> **本文**
►

突発的な大事件時に,市民の写真やビデオが主要メディアで使われることは当然として,日常的に一般市民の作品を採用する動きが活発だ。視聴者・読者参加番組として定番化しつつある。特にこの半年,米国のテレビ局のWebサイトでは相次いで,視聴者がビデオを投稿できるコーナーを設け,その中から一部をテレビ放送で流したりしている。ゴア前米大統領などが始めたCurrentは,番組コンテンツの25%を市民ビデオで占めることになっている。
写真共有サイトのFlickrやビデオ共有サイトのYouTubeも,素人作品を主要メディアに採用するパイプ役になっている。さらに,メディアへの採用に特化した専門会社も出てきた。Scooptでは,カメラ付き携帯電話機などで撮った写真やビデオを電子メールなどで受け付け,投稿者の作品をメディアに紹介し販売している。掲載料の半分が投稿者に支払われる。市民パパラッチを増殖するかもしれないが・・。
カメラ付きケータイの所有者は,遅れていた米国でも,今年中に2300万人に達する予定。誰もが写真・ビデオレポーターの時代である。TV局や新聞社を中心に,社のカメラマンを講師にしたビデオジャーナリズム講座が盛んになっている。予備軍の養成にもなるし,講座そのものがビジネスになっているのかもしれない。

◄

> **記録**
►

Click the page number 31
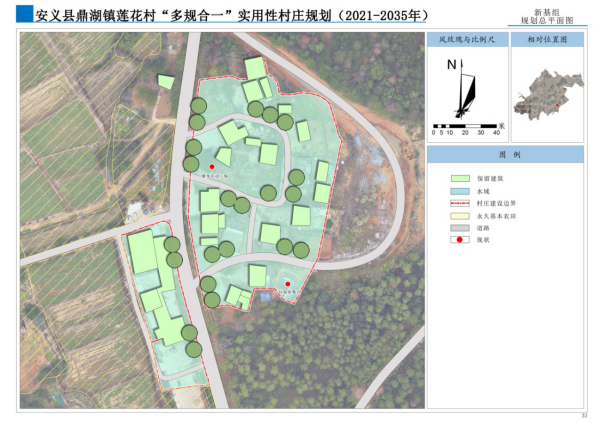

◄
►

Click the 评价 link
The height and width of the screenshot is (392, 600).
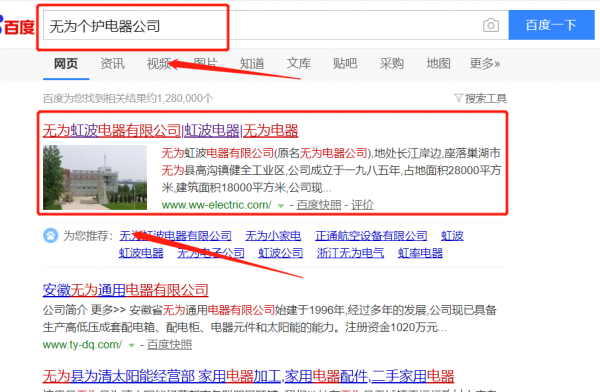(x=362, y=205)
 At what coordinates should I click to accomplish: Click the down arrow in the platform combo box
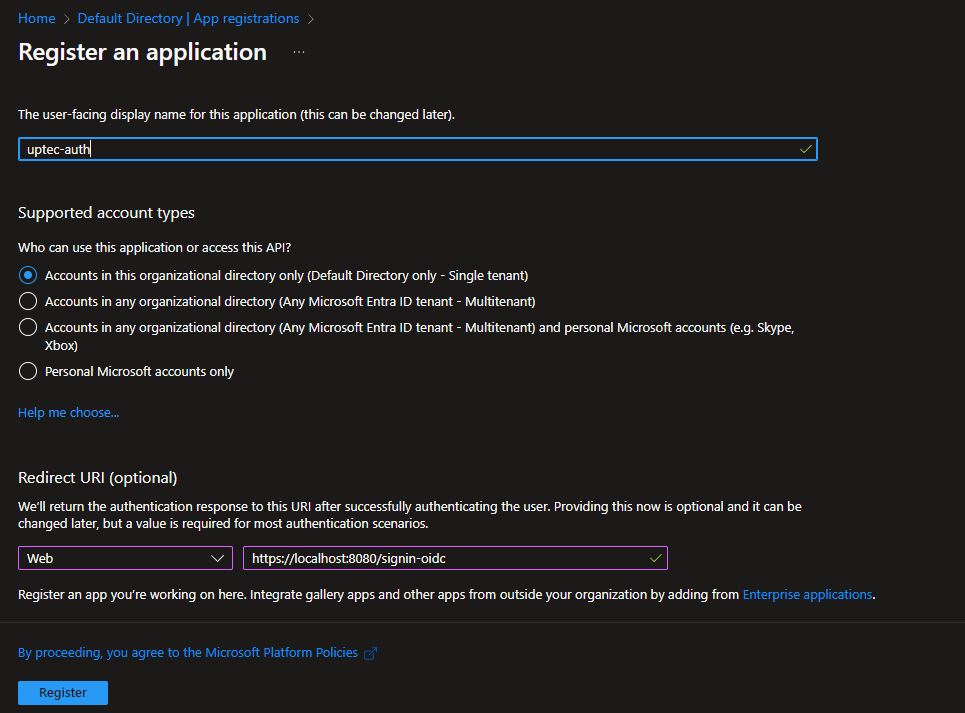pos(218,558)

◄

> **課題**
A – 記録のうち、「At what coordinates」を含む行から「pos(218,558)」を含む行までを、空行を除いて番号付きリストに変えてください。画像は答えに入れないでください。
B – 市民が撮った写真やビデオがメディアに採用される動きについての本文を、最後の文の後から書き継いでください。

> **解答**
A –
1.  At what coordinates should I click to accomplish: Click the down arrow in the platform combo box
2. pos(218,558)

B –
市民だけではない。当のメディア企業のスタッフ自身がビデオジャーナリズムになるべきだ。一時はやったビデオジャーナリズムの復活である。ABC,CBS,NBCでは一部スタッフに実験的にビデオカメラ付きケータイを持たせる。ABCでは年末までに,ニュース番組のレポーターにビデオカメラ付きケータイ(Nokia N90を携帯させる予定だ。ちなみにN90は1台が900ドルで,画質はVHS並(MPEG 4 352x288)である。
◇参考
・Citizen Media (lostremote)
・Why Everybody Is a Reporter(Broadcasting & Cable)
・London explosions: Your photos (BBC)
・Citizen journalism or citizen paparazzi?(Conversations Blog )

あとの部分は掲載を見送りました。